Está en la página 1de 1

23 de abril, día del Libro

La Enciclopedia

Mi padre y mi madre discutían acalorados y yo escuchaba la pequeña trifulca desde la cama.


Debió ser a finales de 1972, o quizás en 1973. Mi madre se afanaba en convencer a mi padre
de que comprásemos a plazos aquella enciclopedia. Pero él se negaba en redondo, para qué
gastar el dinero escaso en aquellos mamotretos, que no podían traer nada bueno a la casa de
un pobre. De los libros no se come, Al crío le han llenado la cabeza de pájaros en la escuela,
diría mi padre por entonces. Y no le faltaba razón, porque el virus de los libros me lo habían
pegado maestros como Don Baltasar o Don Dictino.

En aquel tiempo vivíamos en la barriada Dos de Mayo, en Móstoles. Mi madre, hacía dulces
que vendía en la propia casa. Y mi padre, trabajaba en la construcción. Habíamos emigrado a
Madrid en los sesenta, como tantas miles de familias extremeñas. Y todos mis hermanos
habían tenido que abandonar la escuela y ponerse a trabajar siendo aún niños. ¿Para qué
servían aquellos libros que hablaban de ciudades y países a los que nunca iríamos, de filósofos
y escritores de vida regalada, de esculturas y cuadros que no comprenderíamos nunca?

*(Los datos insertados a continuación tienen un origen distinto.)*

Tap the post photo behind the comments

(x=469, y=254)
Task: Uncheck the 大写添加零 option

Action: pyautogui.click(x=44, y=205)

Y, a pesar de todo, de las razones y del enojo de mi padre, mi madre no cedía, seguía
empecinada en comprar los dichosos libros. Enciclopedia Universal Danae, así se llamaba el
cuerpo del delito y de la disputa. Tres tomos de pasta dura, de color rojo, que reunían en
orden alfabético los conocimientos más diversos de historia, geografía, literatura, arte o
biología.

Varias noches duró el pulso, unas veces compuesto de palabras y otras veces de silencios. Mi
padre no alcanzaba a entender la obstinación de mi madre. Cómo era posible tanta terquedad,
pensaba; él, aunque con dificultad, sabía al menos leer y escribir, pero ella, ni eso siquiera. A
ella, como a tantas otras mujeres y hombres, le habían negado el derecho elemental de la
lectura y de la escritura. Para lavar en los arroyos, para coger aceitunas, para cuidar vacas,
para hacer dulces, para parir y criar hijos, lo que hace falta son buena rabadilla y buenas
manos, no libros.

No sé cómo terminó la porfía. A lo mejor mi padre le cogió a mi madre de la mano y la miró


fijamente. A lo mejor vio en sus ojos los siglos de sufrimiento campesino. A lo mejor descubrió
en su silencio una rebeldía indomable contra la ignorancia y la miseria. Sólo sé que unos días
después llegaron los tres flamantes tomos rojos. Fueron los primeros libros que entraron en mi
casa. La tenacidad de aquella mujer, analfabeta pero sabia, me cambió la vida.